Je considère dès lors que votre proposition de renvoi n'est pas fondée, que vous auriez eu la possibilité d'exprimer votre choix en présentant des propositions personnelles, ce que vous n'avez pas fait. Je ne vois pas en quoi on peut faire un reproche à une commission et l'obliger à traiter un sujet dans le sens qu'il convienne mieux à l'idée de tel ou tel parlementaire, qui n'est pas membre de la commission. Ce n'est pas ainsi que le travail parlementaire est conçu.

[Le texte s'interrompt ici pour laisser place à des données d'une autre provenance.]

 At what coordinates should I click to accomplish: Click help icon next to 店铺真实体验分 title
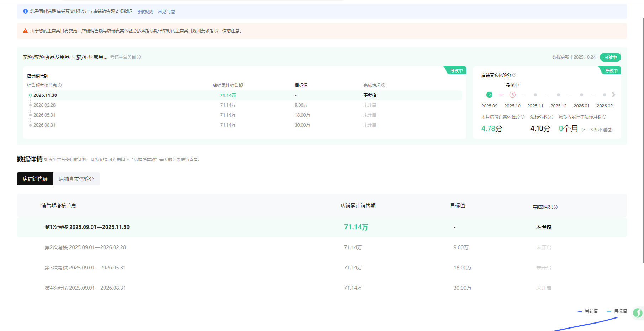coord(514,75)
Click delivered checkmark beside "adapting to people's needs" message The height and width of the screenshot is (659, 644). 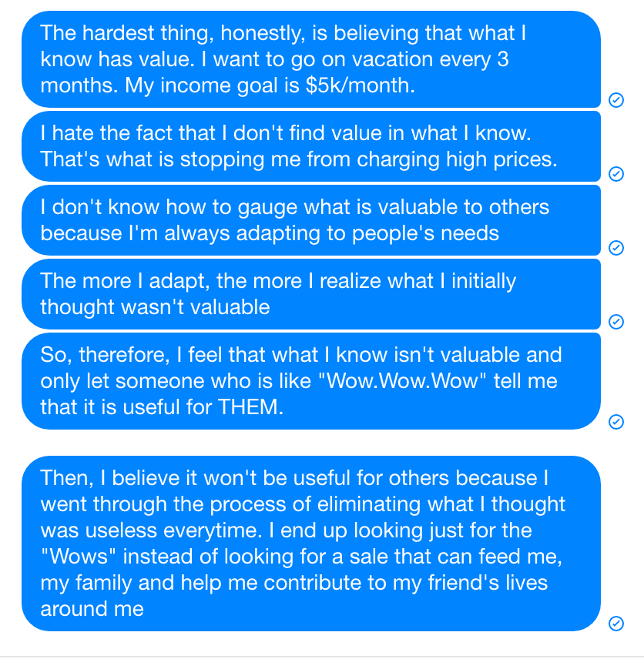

S'agissant de la proposition de renvoi Schmid Carlo au Conseil fédéral, il appartiendra à Mme Dreifuss, conseillère fédérale, de s'exprimer là-dessus. Il y a un seul point sur lequel j'aimerais contredire M. Schmid, c'est lorsqu'il a parlé de loi policière et non de loi culturelle. Je crois que c'est un fait: le marché du cinéma est dominé par un oligopole, essentiellement américain, dont les objectifs financiers sont plus souvent apparents que l'ambition culturelle. Cela est un fait. Il est normal, du point de vue de la commission, et probablement plus efficace, qu'on demande à ces gens de respecter des impératifs culturels sous astreinte d'amende. Contrairement à ce que M. Schmid a prétendu, la loi n'est pas essentiellement répressive puisque, lorsque l'on reprend le cheminement de la procédure qui est proposée, il y a de multiples possibilités pour la branche de tenir compte des avertissements qui sont formulés par l'administration, qui doit défendre la pluralité préconisée par la constitution. La profession a donc l'occasion de prendre elle-même, et bien avant l'amende, des dispositions pour corriger le tir. La loi respecte l'esprit de l'article constitutionnel, elle promeut une collaboration très importante avec la branche et elle n'est pas essentiellement ou prioritairement répressive. Elle comprend un arsenal répressif qui est lié au fait que ce marché - plusieurs membres de notre assemblée l'ont souligné - est lié à des impératifs financiers qu'il ne faut pas sous-estimer.

Je vous prie donc de rejeter les propositions de renvoi Cornu et Schmid Carlo.